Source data
--- START ---

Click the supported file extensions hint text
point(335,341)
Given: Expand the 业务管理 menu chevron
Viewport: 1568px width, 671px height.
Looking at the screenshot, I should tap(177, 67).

--- END ---

Transcribe every entry exactly.

Click the supported file extensions hint text
point(335,341)
Given: Expand the 业务管理 menu chevron
Viewport: 1568px width, 671px height.
Looking at the screenshot, I should tap(177, 67).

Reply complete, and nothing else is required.